Cached Ext3 File Access is Faster Than Infiniband. Infiniband is Just a Marketing Ploy. Who Needs Exadata?

Infiniband: Just an Exadata Storage Server Marketing Ploy
One phenomenon I’ve observed about Oracle Exadata Storage Server technology is the propensity of some folks to chop it up from the sum of its parts into a pile of Erector Set parts so that each bit can be the topic for discussion.

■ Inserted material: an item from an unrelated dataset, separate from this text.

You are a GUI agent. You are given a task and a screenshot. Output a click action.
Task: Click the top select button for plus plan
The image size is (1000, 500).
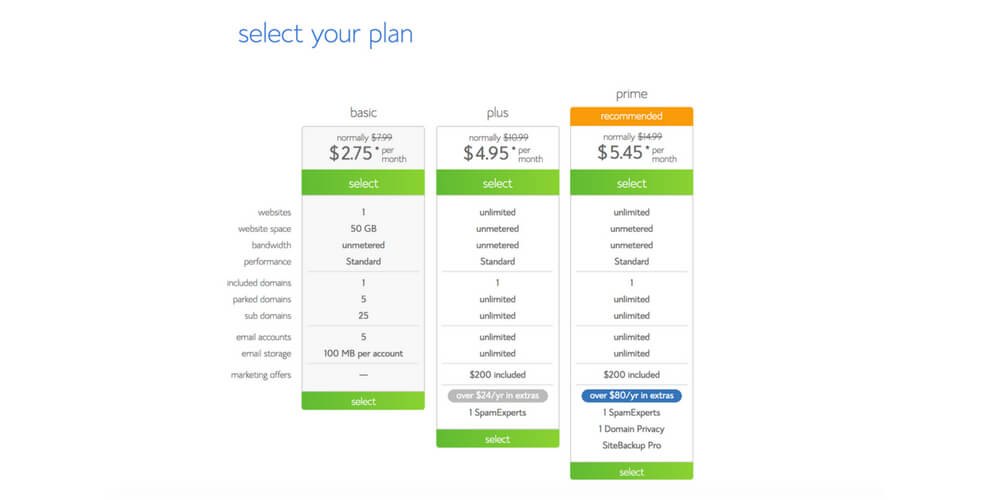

Readers of this blog know that I generally do not scrutinize any one element of Exadata architecture opting instead to handle it is a whole product. Some of my conversations at Rocky Mountain Oracle User Group Training Days 2009, earlier this month, reminded me of this topic. I heard one person at the confrence say words to the effect of, “…Exadata is so fast because of Infiniband.” Actually, it isn’t. Exadata is not powerful because of any one of its parts. It is powerful because of the sum of its parts. That doesn’t mean I would side with EMC’s Chuck Hollis and his opinions regarding the rightful place of Infiniband in Exadata architecture. Readers might recall Chuck’s words in his post entitled I annoy Kevin Closson at Oracle:

The “storage nodes” are interconnected to “database nodes” via Infiniband, and I questioned (based on our work in this environment) whether this was actually a bottleneck being addressed, or whether it was a bit of marketing flash in a world where multiple 1Gb ethernet ports seem to do as well.

Multiple GbE ports? Oh boy. Sure, if the storage array is saturated at at the storage processor level (common) or back-end loop level (more common yet), I know for a fact that offering up-wind Infiniband connectivity to hosts is a waste of time. Maybe that is what he is referring to? I don’t know, but none of that has anything to do with Exadata because Exadata suffers no head saturation.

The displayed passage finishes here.